By: Megan DeLaire

Students are pressured as early as grade school to choose the path they will follow for the rest of their academic careers.

The options are few but very different: the university way, and the college way.

There is a mentality in Canada that a positive correlation exists between years of education, especially post-secondary, and income earned. This is not only inaccurate but detrimental to both students in post-secondary institutions and students planning to join them.

High schools in Ontario are designed to separate students into channels that will ensure they achieve the prerequisites needed to apply to a specific university or college program. So by ninth grade a student must know what he or she wants to “be” and commit to a future post-secondary degree or diploma. They’re usually urged to seek out the degree.

From a supply and demand perspective it doesn’t make sense for every high school graduate to flock to a university to learn about general arts or political science for four years and earn a bachelor’s degree. Undergraduate degrees are quickly becoming obsolete because the frequency with which they are earned devalues them.

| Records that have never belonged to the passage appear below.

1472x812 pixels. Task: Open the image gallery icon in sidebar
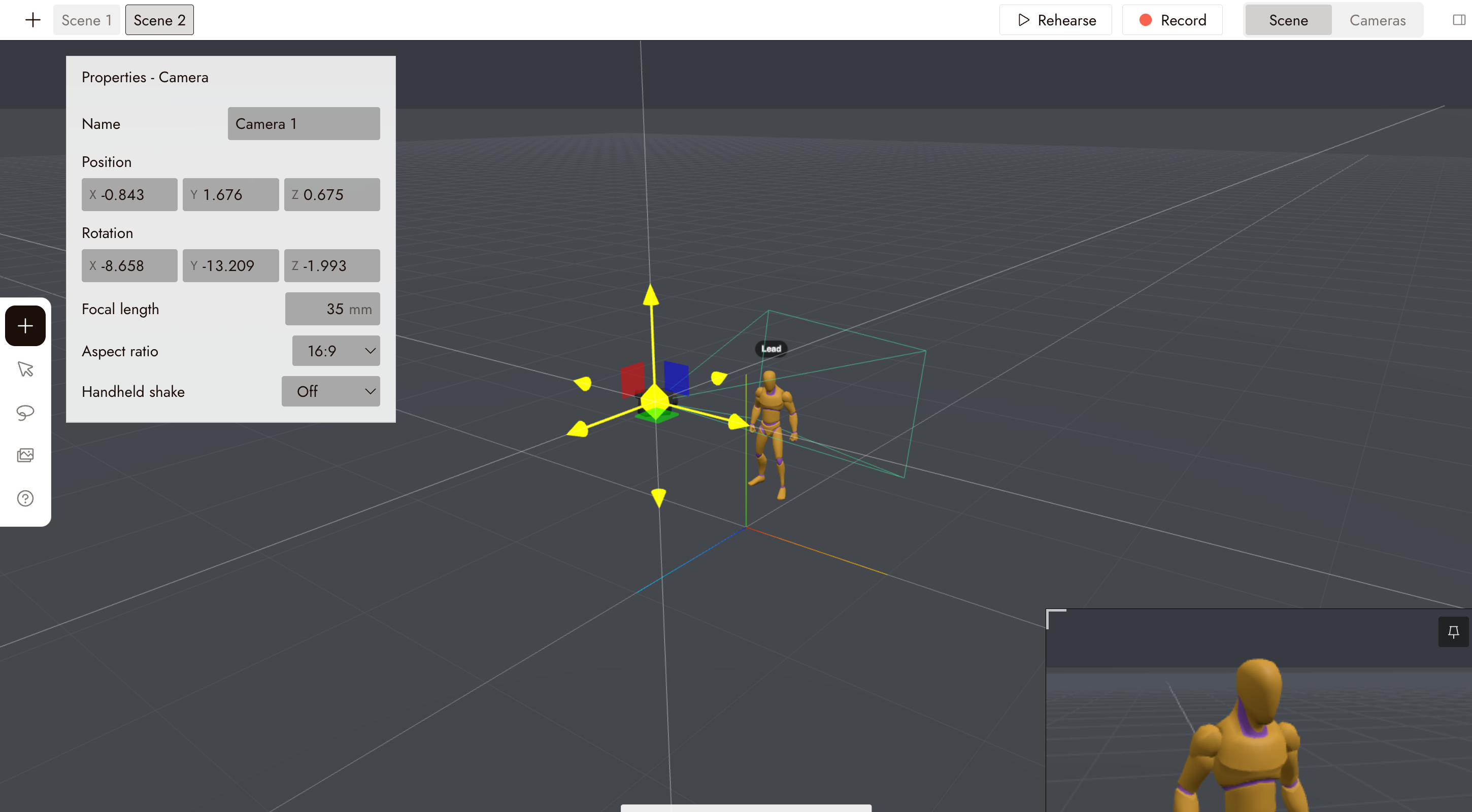coord(25,455)
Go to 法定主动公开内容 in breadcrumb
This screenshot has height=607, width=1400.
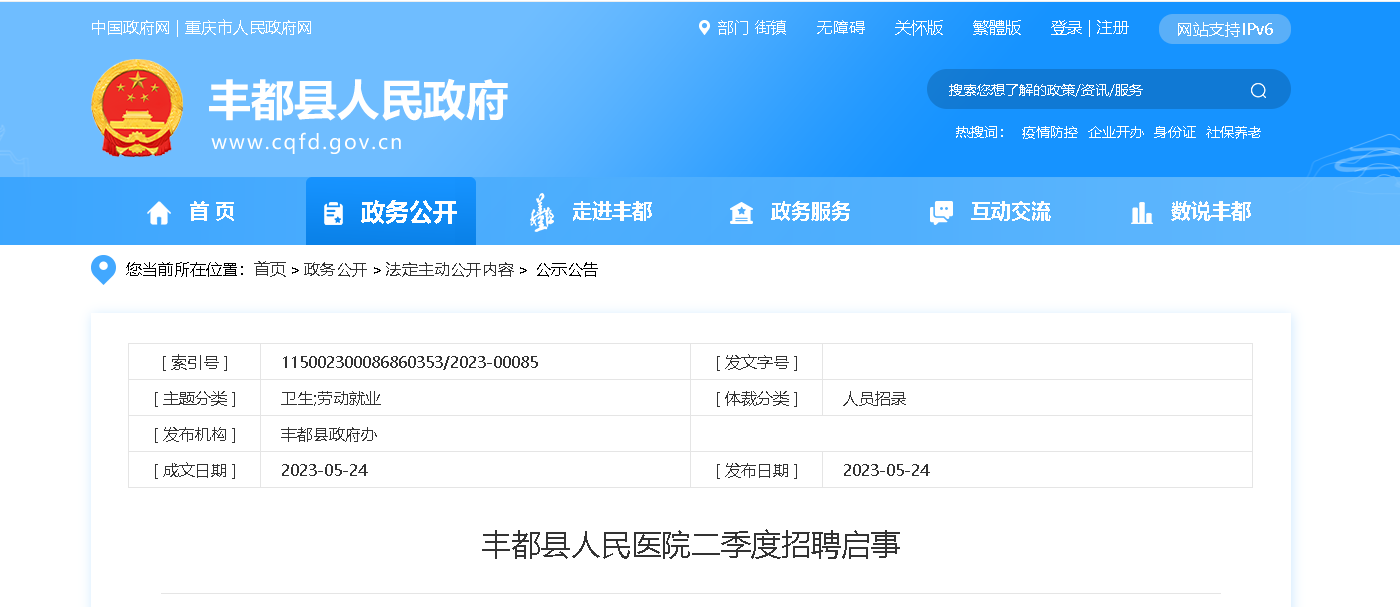pos(449,270)

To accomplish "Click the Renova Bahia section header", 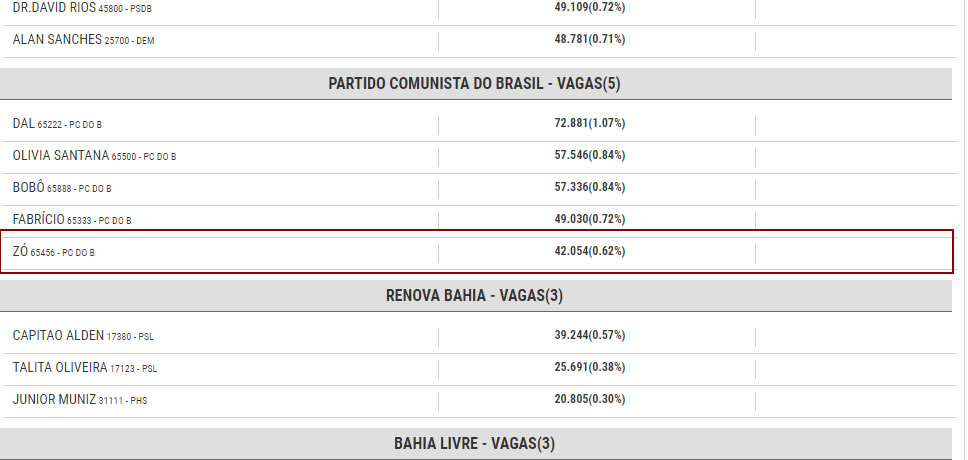I will pos(474,295).
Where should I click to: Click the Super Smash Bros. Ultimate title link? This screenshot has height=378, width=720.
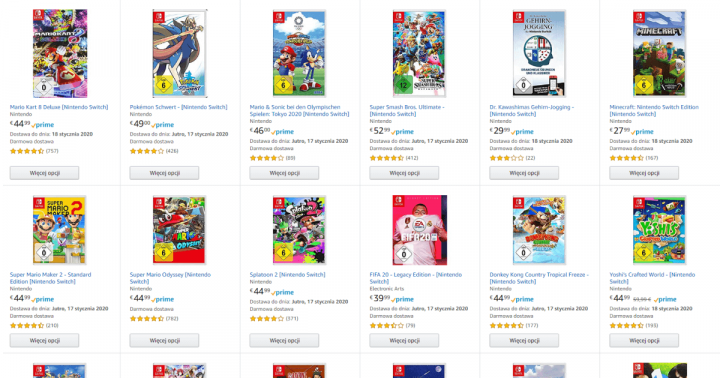coord(407,110)
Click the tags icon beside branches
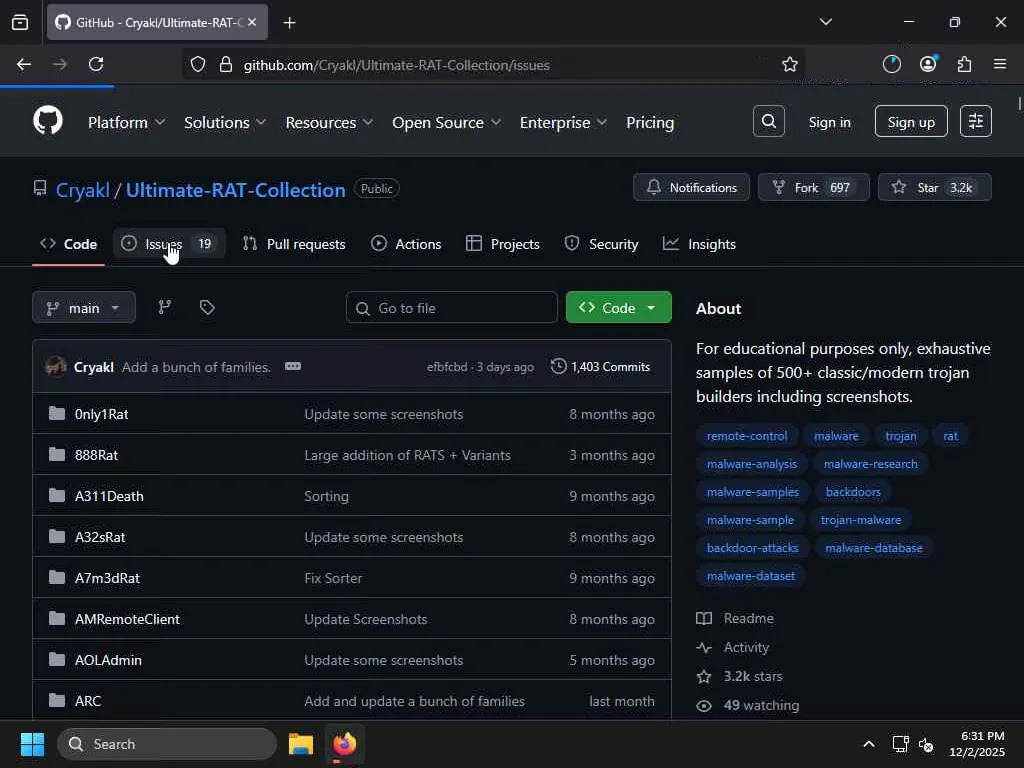 pyautogui.click(x=207, y=308)
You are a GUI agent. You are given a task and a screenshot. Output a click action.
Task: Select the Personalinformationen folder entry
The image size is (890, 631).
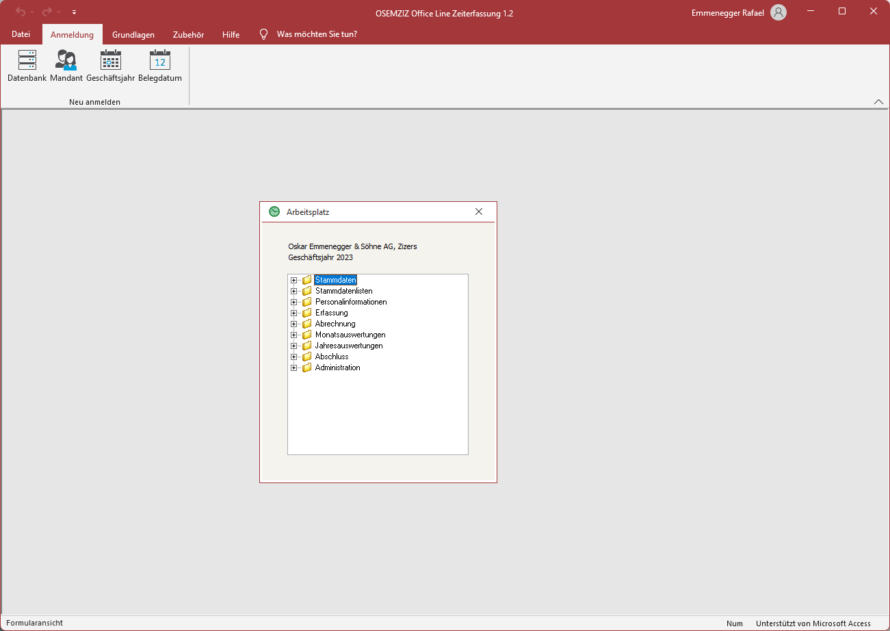tap(350, 302)
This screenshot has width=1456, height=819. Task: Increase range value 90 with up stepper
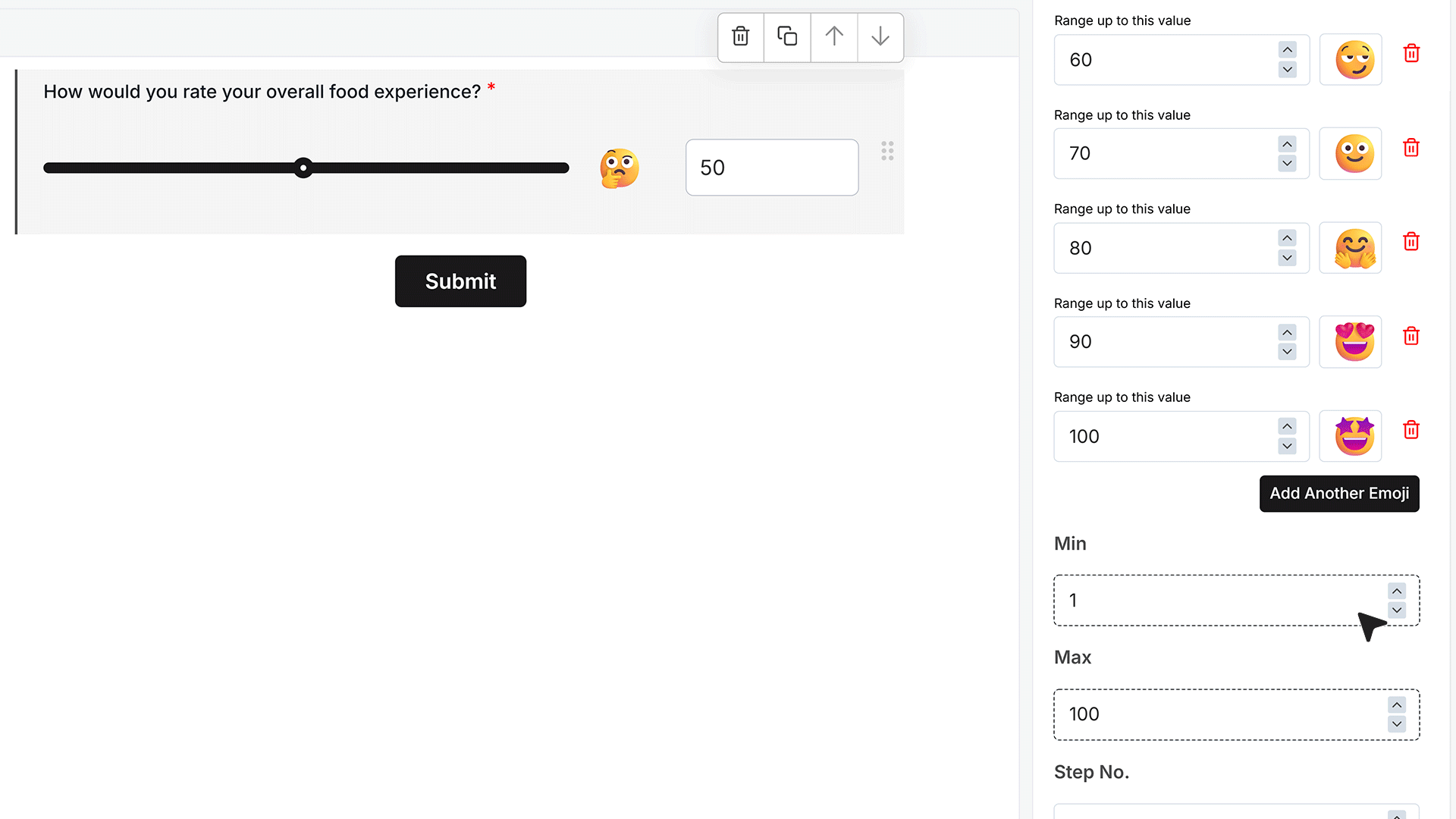(1287, 332)
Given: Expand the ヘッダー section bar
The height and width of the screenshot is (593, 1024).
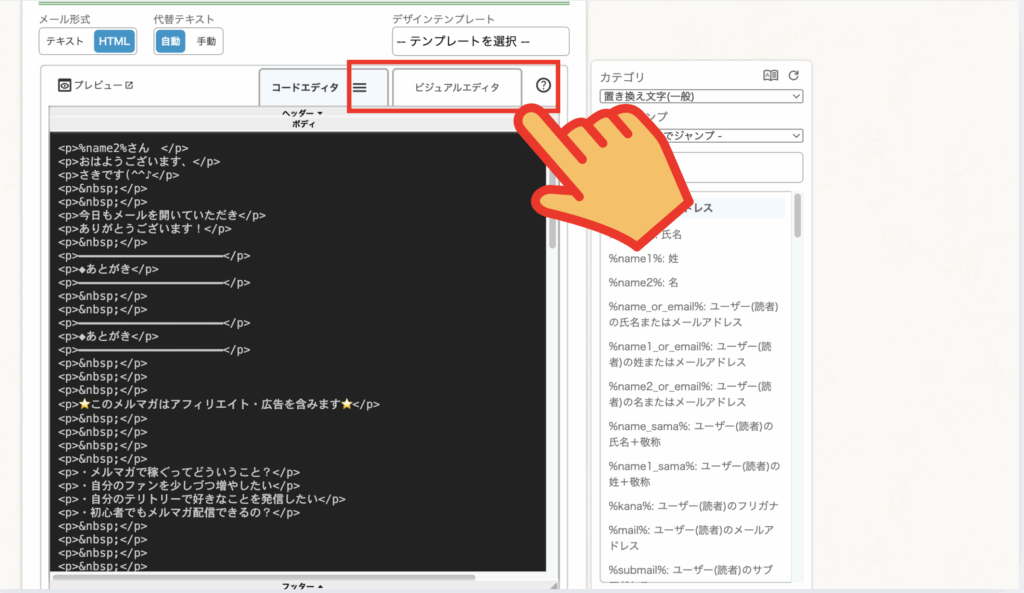Looking at the screenshot, I should point(300,113).
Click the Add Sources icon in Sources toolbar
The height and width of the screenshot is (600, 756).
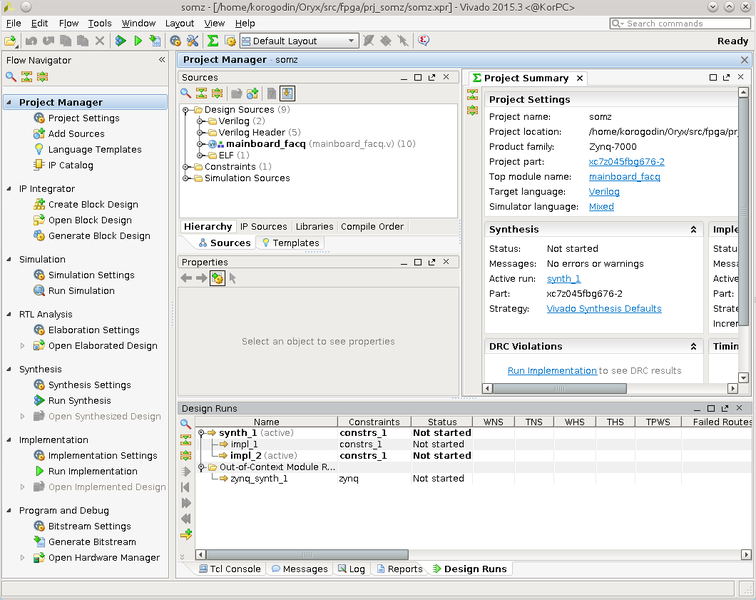[254, 93]
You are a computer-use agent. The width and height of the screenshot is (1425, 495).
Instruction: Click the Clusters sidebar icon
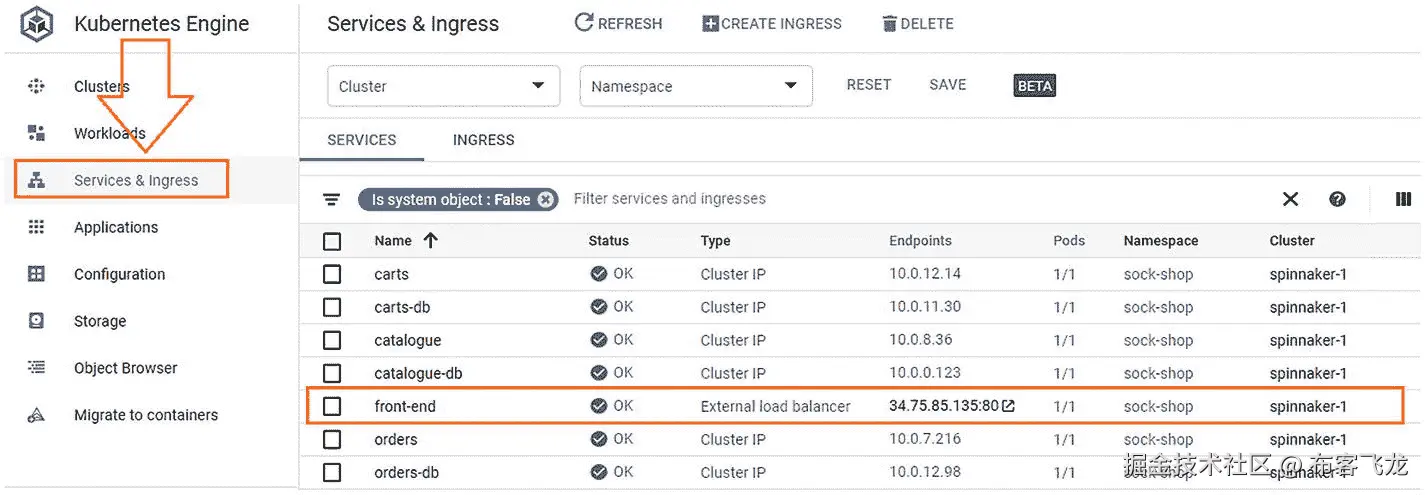[37, 86]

Many undergraduate degrees also don’t make sense from a practical perspective: unless a student plans to become a history teacher which, a difficult feat within Canada’s current teaching job market, a history degree is not going to secure a job.

Neither will a literature degree or a general arts and science degree. So after accumulating tens of thousands of dollars of debt over a four year journey through theory-laden education, students are finding themselves jobless, trade-less, skill-less and drowning in debt.

While students should be encouraged to seek higher education, I think it is irresponsible, irrational and detrimental to students and society to encourage attaining a university degree simply for the sake of attaining a university degree.

In the context of going to school to prepare for a career, Canadians need to start placing higher value on skilled trades and practical education. There needs to be some balance. The act of proactively encouraging enrollment in colleges and apprenticeship programs should take place on an equal scale to that of sending students to undergrad mills each year.

There is nothing wrong with education for the sake of sharing knowledge. I understand that some people actually go to universities to expand their knowledge of the wider world. Sadly, though, this is not what teachers and counselors have in mind when they advise grade-school students to pursue university.

If authority figures advised students to pursue what made them happiest rather than seeking education as a commodity, this column wouldn’t exist. It wouldn’t need to.